Critique : Tomboy
Quelle petite fille n’a pas un jour rêvé d’être un
garçon ? Se mettre dans la peau de son contraire l'espace d'une journée. C’est autre chose
lorsqu’elle se prend véritablement au jeu, au point de s’inventer un nouveau
prénom. Laure a 10 ans et vient d’emménager dans une nouvelle ville avec ses
parents et sa petite sœur de cinq ans. En rencontrant Lisa, une habitante de
l’immeuble, elle décide de se faire passer pour Michaël. Elle se fait rapidement accepter
dans le groupe d’enfants du quartier, joue au football comme un garçon et séduit
même sa petite voisine. Rien de bien méchant jusque là. Mais
rapidement, son mensonge la rattrape et elle peine à sortir de
situations inextricables. Comment crapahuter dans le lac sans être découverte ?
Comment justifier de ne jamais ramener de copains à la maison ?

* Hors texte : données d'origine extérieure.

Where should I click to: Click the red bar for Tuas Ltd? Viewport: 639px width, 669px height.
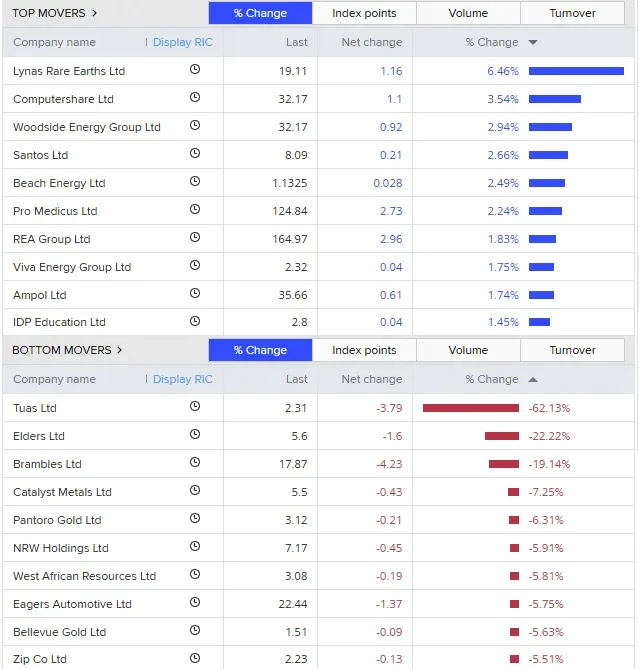[471, 408]
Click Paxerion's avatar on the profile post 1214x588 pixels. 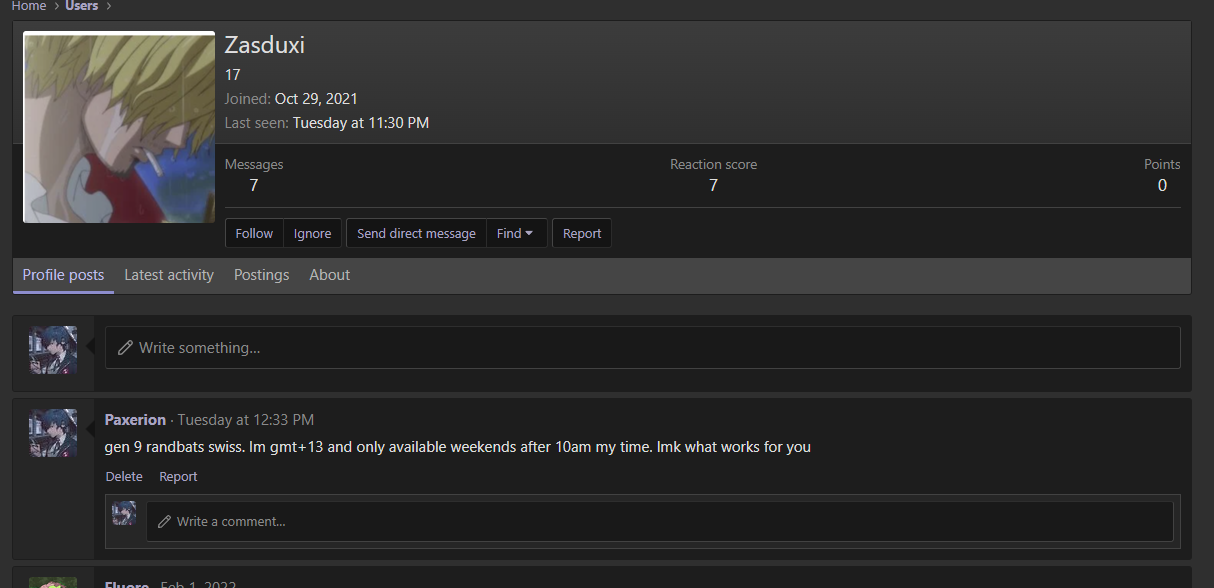pyautogui.click(x=53, y=433)
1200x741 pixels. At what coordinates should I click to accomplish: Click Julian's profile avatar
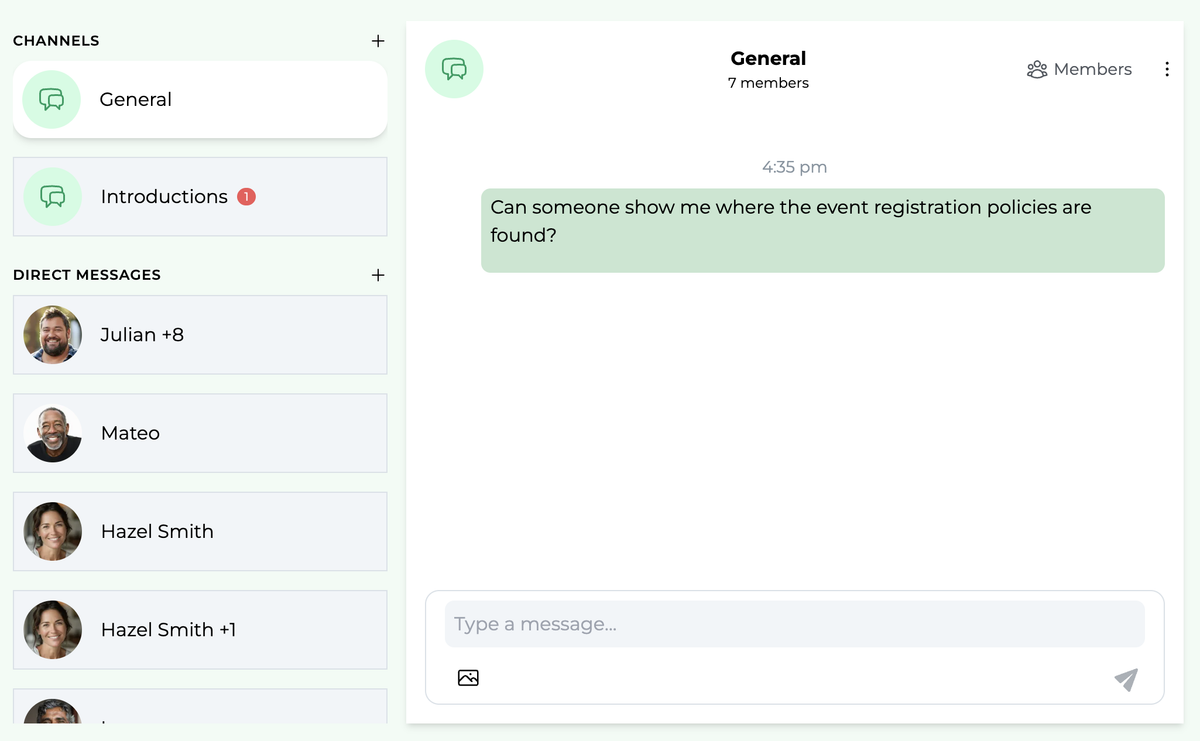(51, 334)
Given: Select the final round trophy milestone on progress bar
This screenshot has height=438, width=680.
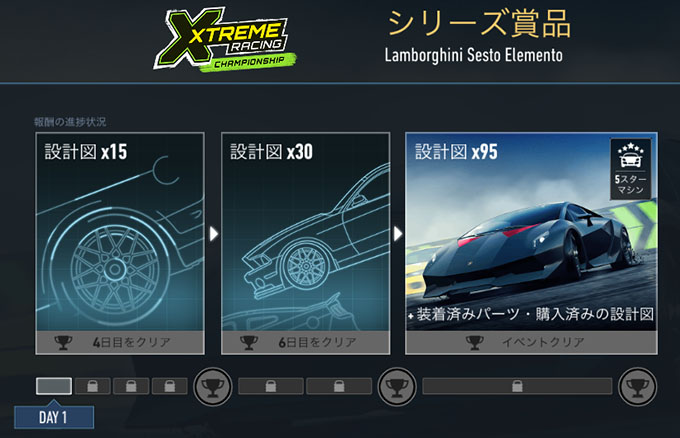Looking at the screenshot, I should coord(638,386).
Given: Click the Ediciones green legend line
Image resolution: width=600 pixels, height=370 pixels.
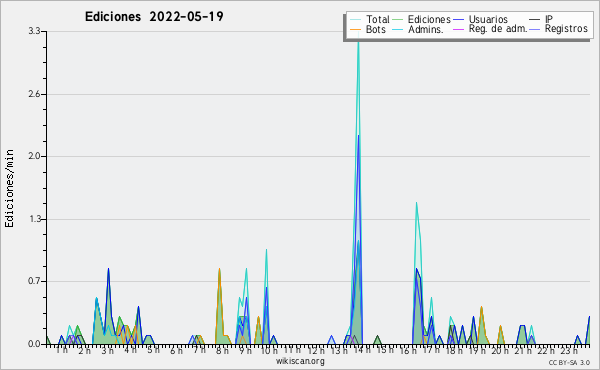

La trame n’est, certes, pas inédite. Elle fait terriblement
écho à Boys don’t cry, de Kimberly
Peirce où Hillary Swank allait jusqu’à se bander le torse pour dissimuler sa
poitrine et séduire Chloë Sévigny. Mais Céline Sciamma prouve encore une fois
ses dons pour dépeindre le monde des enfants, leurs ambivalences. Cette période
charnière extrêmement fragile où tout est à construire. Déjà, Naissance des pieuvres fascinait
pour son regard pudique sur l’émergence de la sexualité chez les jeunes
adolescentes et la découverte de certains tabous sociaux. Avec Tomboy, elle s’intéresse de nouveau à ces bouleversements chez un enfant de dix ans. Les interrogations
autour de la différence des sexes et les contraintes sociales associées.

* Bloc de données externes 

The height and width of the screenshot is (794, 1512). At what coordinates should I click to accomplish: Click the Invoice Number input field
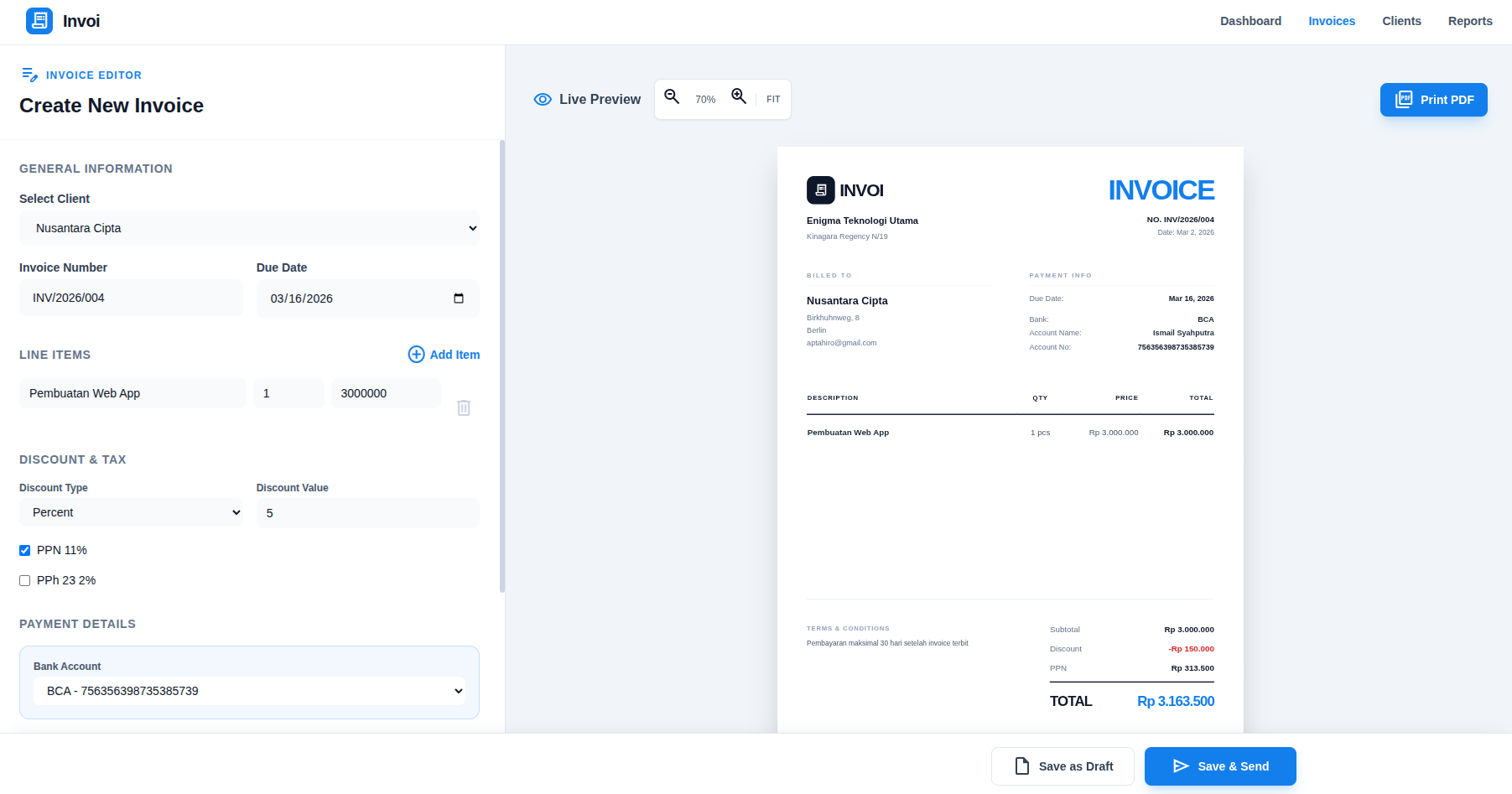pos(131,298)
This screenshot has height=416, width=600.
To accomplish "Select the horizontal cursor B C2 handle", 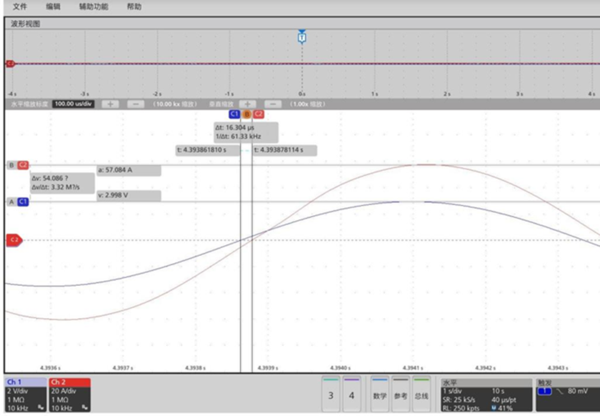I will [18, 165].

Un sujet grave traité à hauteur d’enfant. On retombe dans
les jeux à la colin-maillard et autres « action ou vérité » et on se
prend à rire de leurs blagues juvéniles. Céline Sciamma manie à merveille l’art
de faire jouer les enfants. Pas une fausse note. Elle fait émerger leur
spontanéité naïve et on plonge volontiers de cet univers. Le thème
prend d’autant plus de relief qu’il n’est pas verbalisé. Jamais de mots ne sont
posés : ni homosexualité, ni même travestissement. Laure est-elle
traversée par une simple lubie ou son malaise est-il plus profond ? On ne
pourrait le dire et, finalement, au-delà des dénominations, on suit une
trajectoire singulière et émouvante.